Vacation
In June we spent several days in Grand Teton and Yellowstone
national parks. We had a really good time. The weather, except for one day on
the road to Beartooth Pass, was fine.
The scenery was spectacular as always. The hiking was good. The streams
and rivers were full, and the animals were plentiful. The only exception on the scenery was a
result of the government’s burn-baby-burn policy on forest fires. Trees have grown back in the areas damaged by
the catastrophic fires of 1988, but several areas remain devastated from more
recent fires. The excuse for the policy is that forest fires are natural. Well
so are cholera, high infant mortality, smallpox, and recurring famines. Sensible people realize that natural does not
imply desirable. (To the extent there
are valid needs to manage forests, there
are less destructive ways of doing so.) Yellowstone was created for the “benefit and
enjoyment of the people”. Few people
enjoy or benefit from landscapes resembling parts of Flanders in 1917. This is another example of the green obsession
or religion making things worse.
Far less seriously, it also makes things annoying. In the lodges, stores, and restaurants in
both parks we were constantly hit with greeny directives, boasts, suggestions, propaganda,
and simple inconveniences. The trash cans in the rooms had three bins – one for
recycling, one for rotting stuff nominally to become compost, and a sinister one labelled
“landfill” for plain old trash which will be thrown away. The stores did not sell bottled water because
virtuous people bring their own bottles and refill them from water fountains,
though of course all sorts of other things were sold in bottles. The lights in one room where we stayed were purposely ridiculously dim. Menus in the restaurants touted how
sustainable and/or organic the ingredients in the mediocre, overpriced meals were.

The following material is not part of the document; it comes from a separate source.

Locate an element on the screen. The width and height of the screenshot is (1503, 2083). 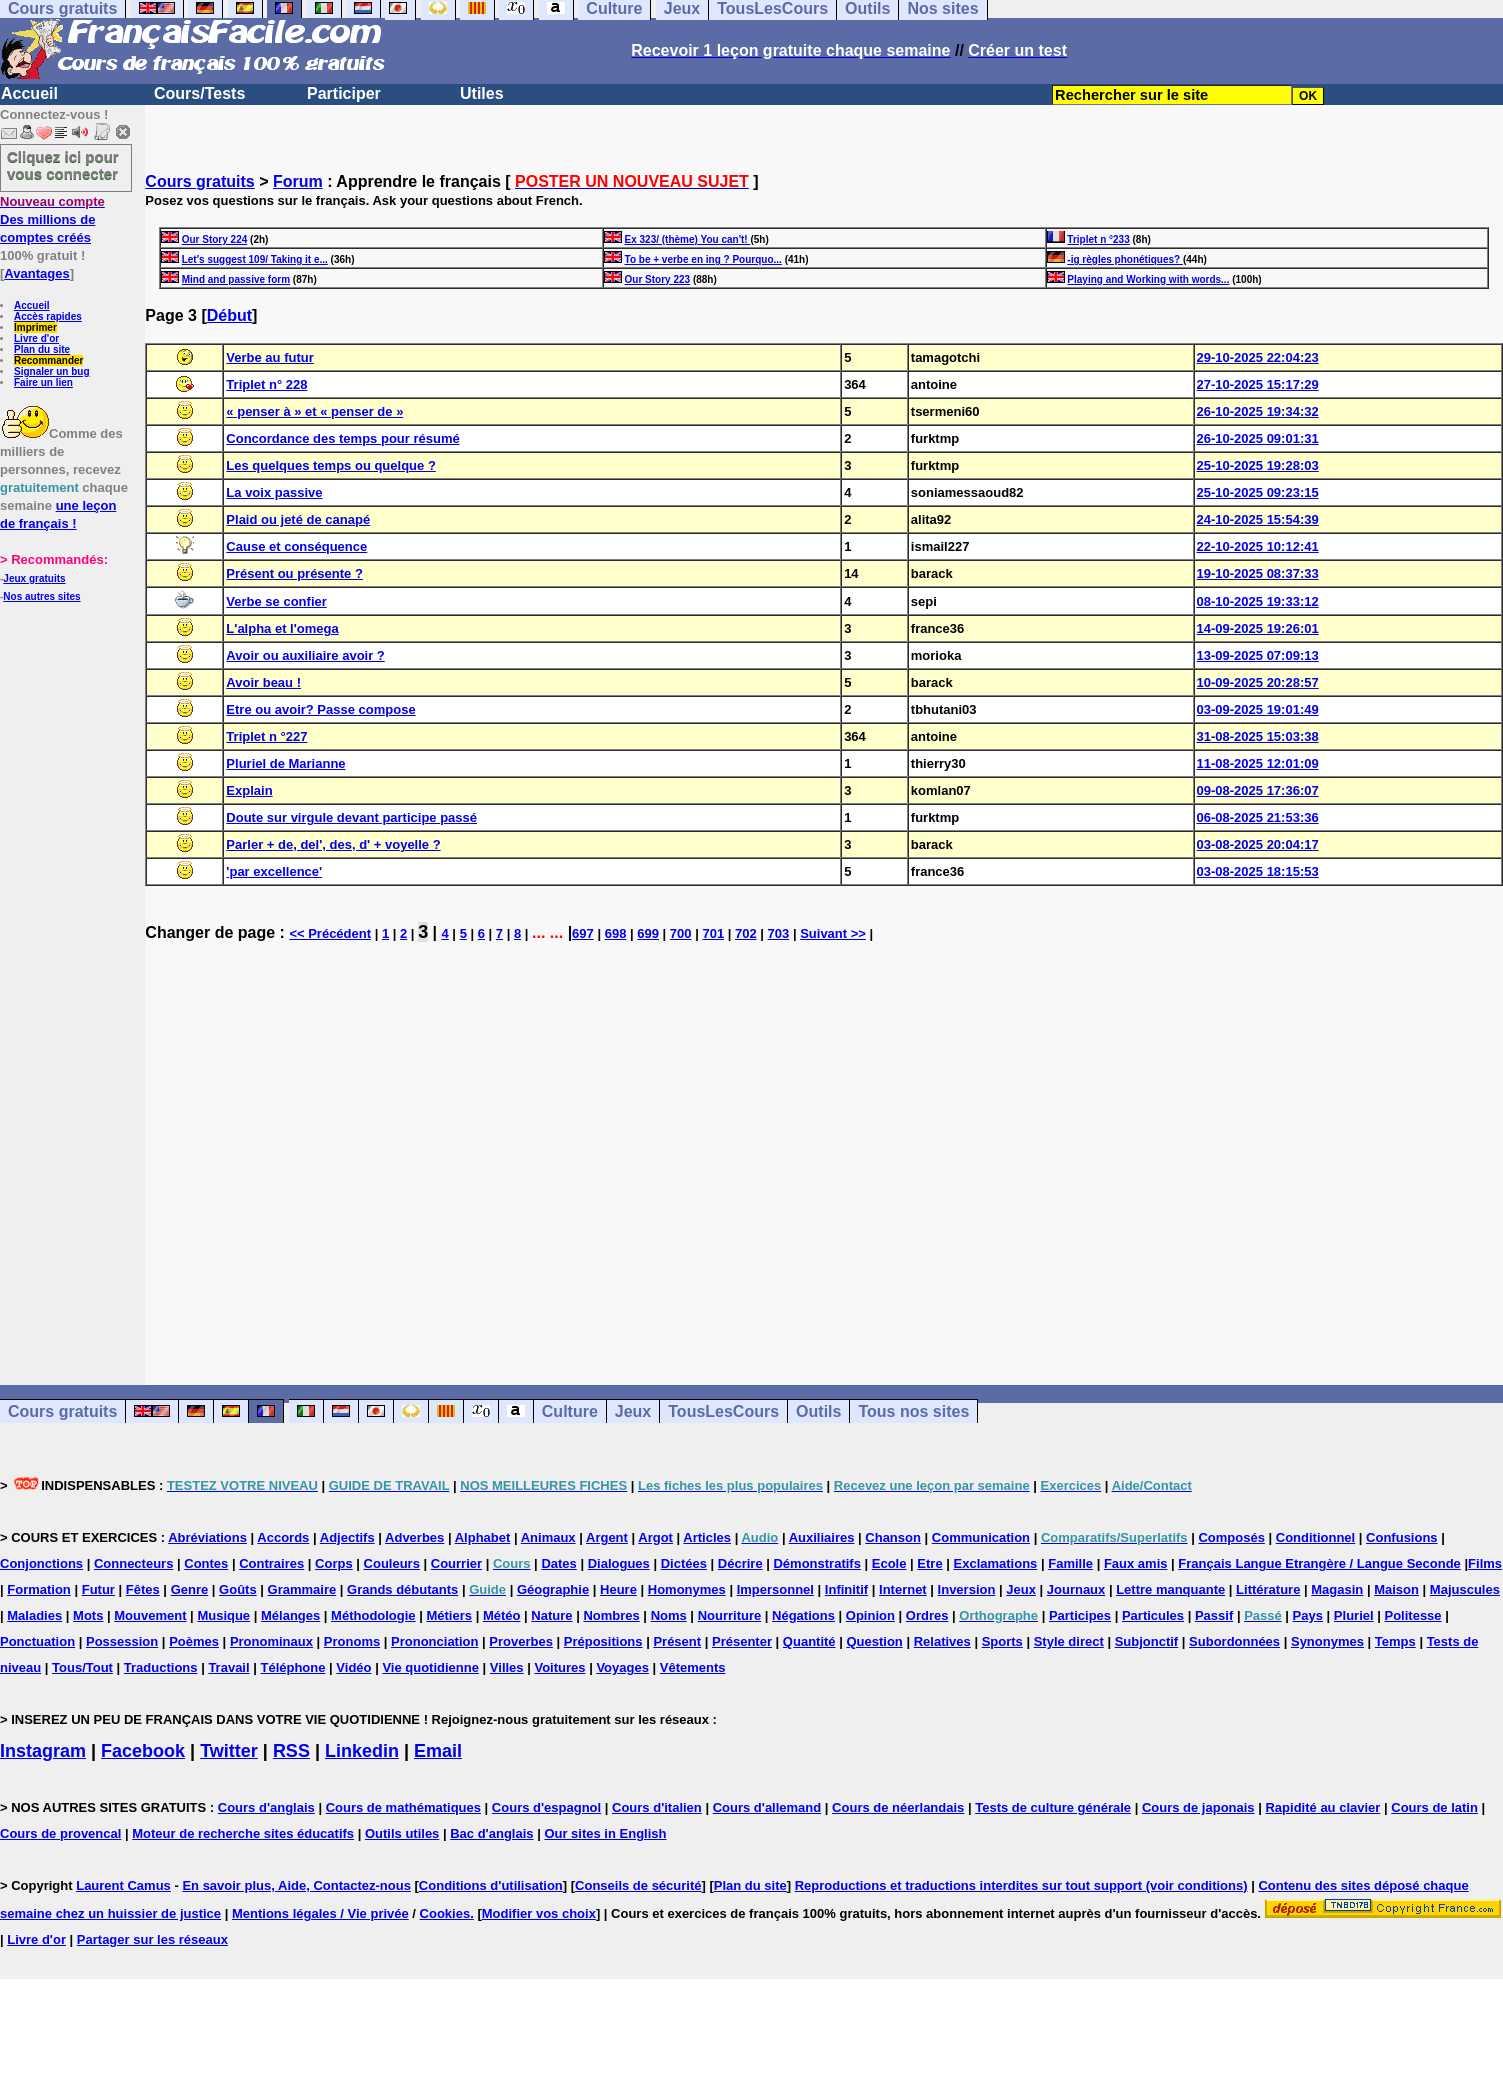
Littérature is located at coordinates (1268, 1589).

The kicker for me was a notice in our room in Yellowstone informing people that
water is a precious resource in “dry Yellowstone” and asking them not to run
the faucet while shaving. Our room was a
few hundred yards from the second largest alpine lake in the world, just down
the road from a massive river, and within view of mountains still covered with
the remains of huge winter snowfalls. That one was a hard sell.
It can be easy to laugh off that sort of nagging and posturing. It would be a mistake to laugh off the movement behind it. The faithful of the
green religion are serious and fanatical. They mean us harm, and they are aided
and supported by a lot of opportunistic, power hungry politicians and
officials. It is something of a jihad or crusade, and
it is not hard to figure out who the infidels are.